其の十二 解呪師募集――、恋の病にかかったとしても、薬局でロキソニンは処方されないらしい
立ち上がる、腰を降ろす。
髪を触る、寝間着のすそを掴む。
パチパチパチと短く三回瞬きをする、そしてまた立ち上がる――
――どうしよう……。
「どうしよう……」
心の中の声が勝手に喉から漏れて、白い蛍光灯の光が私の部屋を照らす。操り人形の糸がプツッと切れたみたいに、ベッドにぼふんと倒れ込んだ私の口から、また声が漏れ出る。
「どうしよう――」
目を瞑ると、真っ暗な視界の中にイメージが浮かびあがってくる。一心にサックスを吹く先輩と、驚いた表情でこっちを見る先輩と、困ったように笑う先輩と――
体温が一気に上昇するのを感じた私は、パチッと目を開けガバッとその身を起こす。はぁっと短い息を吐き出したあとに、思わず両手で顔を覆い隠した。
「何やってんだろ、私……」
自嘲気味に声を漏らした私の耳に、滑稽なメロディが飛び込んだ。
――ピロパリパポンっ、 ピロパリパポンっ――
ギョッと少しだけ身をのけぞらせた後、恐る恐る音の発信源――、スマホに手を伸ばした私は、画面上に表示された『如月双葉』という無機質なテキストを確認する。
「――もしもし」
スマホを耳にあてがい、窺うような声をあげた私の耳に流れるは、等間隔なトーンで淡々と紡がれる友人の声。
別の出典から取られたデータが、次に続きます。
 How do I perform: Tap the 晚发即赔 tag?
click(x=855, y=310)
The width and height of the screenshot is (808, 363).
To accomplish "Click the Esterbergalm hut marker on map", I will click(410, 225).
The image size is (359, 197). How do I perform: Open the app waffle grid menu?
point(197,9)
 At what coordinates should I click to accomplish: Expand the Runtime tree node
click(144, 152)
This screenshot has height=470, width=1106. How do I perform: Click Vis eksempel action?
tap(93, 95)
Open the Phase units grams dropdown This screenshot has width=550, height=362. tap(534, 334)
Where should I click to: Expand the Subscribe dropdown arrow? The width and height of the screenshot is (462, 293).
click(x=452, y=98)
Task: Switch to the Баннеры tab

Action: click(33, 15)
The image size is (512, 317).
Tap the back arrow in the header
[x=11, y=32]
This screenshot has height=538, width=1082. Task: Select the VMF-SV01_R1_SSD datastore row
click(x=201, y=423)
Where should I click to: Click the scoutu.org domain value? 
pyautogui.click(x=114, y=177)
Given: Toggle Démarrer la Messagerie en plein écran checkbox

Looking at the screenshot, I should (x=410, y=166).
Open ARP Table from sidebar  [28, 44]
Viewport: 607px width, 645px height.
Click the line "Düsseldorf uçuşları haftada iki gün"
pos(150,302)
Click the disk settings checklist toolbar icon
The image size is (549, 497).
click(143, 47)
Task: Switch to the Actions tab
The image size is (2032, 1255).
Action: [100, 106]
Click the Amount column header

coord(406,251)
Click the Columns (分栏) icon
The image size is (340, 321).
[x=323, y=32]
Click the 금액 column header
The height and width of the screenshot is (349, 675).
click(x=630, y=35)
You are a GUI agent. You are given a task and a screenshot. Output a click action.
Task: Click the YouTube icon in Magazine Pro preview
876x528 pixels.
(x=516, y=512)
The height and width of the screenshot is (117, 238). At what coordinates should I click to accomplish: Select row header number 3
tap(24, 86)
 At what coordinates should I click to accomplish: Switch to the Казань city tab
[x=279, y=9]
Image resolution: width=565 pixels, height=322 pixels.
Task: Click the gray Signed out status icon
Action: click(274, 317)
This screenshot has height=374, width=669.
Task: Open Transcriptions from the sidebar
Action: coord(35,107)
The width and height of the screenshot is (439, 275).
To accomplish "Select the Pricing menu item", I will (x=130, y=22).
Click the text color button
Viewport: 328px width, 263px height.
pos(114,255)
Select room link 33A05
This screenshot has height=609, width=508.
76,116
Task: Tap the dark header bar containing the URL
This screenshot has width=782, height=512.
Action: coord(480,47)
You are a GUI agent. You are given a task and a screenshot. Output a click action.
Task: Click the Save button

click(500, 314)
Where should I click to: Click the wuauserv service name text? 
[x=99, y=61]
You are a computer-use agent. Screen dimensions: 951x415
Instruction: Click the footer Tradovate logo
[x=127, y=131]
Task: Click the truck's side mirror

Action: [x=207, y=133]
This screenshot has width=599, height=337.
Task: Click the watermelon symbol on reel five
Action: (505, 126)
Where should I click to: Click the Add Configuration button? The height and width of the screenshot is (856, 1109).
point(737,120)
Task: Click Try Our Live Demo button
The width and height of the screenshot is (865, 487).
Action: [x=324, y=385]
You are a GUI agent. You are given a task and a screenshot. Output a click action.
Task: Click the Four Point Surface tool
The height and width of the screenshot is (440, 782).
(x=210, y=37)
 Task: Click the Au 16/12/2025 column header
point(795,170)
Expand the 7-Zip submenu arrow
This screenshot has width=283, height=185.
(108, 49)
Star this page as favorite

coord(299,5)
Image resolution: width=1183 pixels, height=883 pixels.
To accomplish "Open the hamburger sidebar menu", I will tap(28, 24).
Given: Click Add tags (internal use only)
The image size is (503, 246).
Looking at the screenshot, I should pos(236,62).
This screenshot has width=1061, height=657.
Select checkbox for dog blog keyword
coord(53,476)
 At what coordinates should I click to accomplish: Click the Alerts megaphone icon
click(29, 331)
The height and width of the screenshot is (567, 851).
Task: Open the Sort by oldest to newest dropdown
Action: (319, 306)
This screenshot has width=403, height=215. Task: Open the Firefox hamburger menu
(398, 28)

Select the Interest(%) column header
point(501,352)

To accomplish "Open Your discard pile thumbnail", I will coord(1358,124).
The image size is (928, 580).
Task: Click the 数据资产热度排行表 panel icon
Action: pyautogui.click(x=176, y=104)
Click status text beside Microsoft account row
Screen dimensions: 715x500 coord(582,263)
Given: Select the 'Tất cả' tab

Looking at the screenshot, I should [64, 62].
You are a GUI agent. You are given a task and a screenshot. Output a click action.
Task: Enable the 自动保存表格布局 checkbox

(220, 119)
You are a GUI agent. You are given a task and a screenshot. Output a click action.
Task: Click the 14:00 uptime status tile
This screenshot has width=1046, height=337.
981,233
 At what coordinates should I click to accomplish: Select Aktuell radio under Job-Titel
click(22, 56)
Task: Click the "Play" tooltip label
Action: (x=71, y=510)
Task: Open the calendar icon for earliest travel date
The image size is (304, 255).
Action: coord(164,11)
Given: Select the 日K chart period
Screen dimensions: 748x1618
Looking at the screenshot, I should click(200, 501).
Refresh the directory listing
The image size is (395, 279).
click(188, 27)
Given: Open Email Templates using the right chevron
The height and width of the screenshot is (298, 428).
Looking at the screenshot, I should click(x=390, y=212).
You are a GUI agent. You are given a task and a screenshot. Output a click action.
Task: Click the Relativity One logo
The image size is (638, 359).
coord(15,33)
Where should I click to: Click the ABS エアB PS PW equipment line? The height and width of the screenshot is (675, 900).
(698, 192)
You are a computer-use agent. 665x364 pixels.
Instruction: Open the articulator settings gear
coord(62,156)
『――あなた、さっきから独り言を言いすぎじゃないかしら?』
――目を丸くした私が条件反射で立ち上がり、部屋の窓をガラガラと乱暴に開け放つ。キョロキョロと周囲に目をやるも、夜中の住宅街は静寂がひたすら広がっているだけだった。
「……双葉、アンタ私の部屋に監視カメラでも仕掛けているの?」
『あら、面白いコトを言うのね。……そんなことをしなくても、私は心の目を使っていつでもあなたのことを見守っているわ』
「――そっちの方が怖いわ!」
キーキーと甲高い声でまくし立てる私の耳に、電子信号に変換された双葉の乾いた笑いが囁かれた。
『……さっきから、メッセージを何件も送っているのだけど、あなたから一向に反応がないものだから、何かあったのかと思って――』
「えっ」と短く声を漏らした私は、一度スマホを耳元から離してデジタル画面に目を落とす。チャットアプリには赤丸の通知が二十件ほど、立ち上げて中を覗くと差出人は全て『如月双葉』だった。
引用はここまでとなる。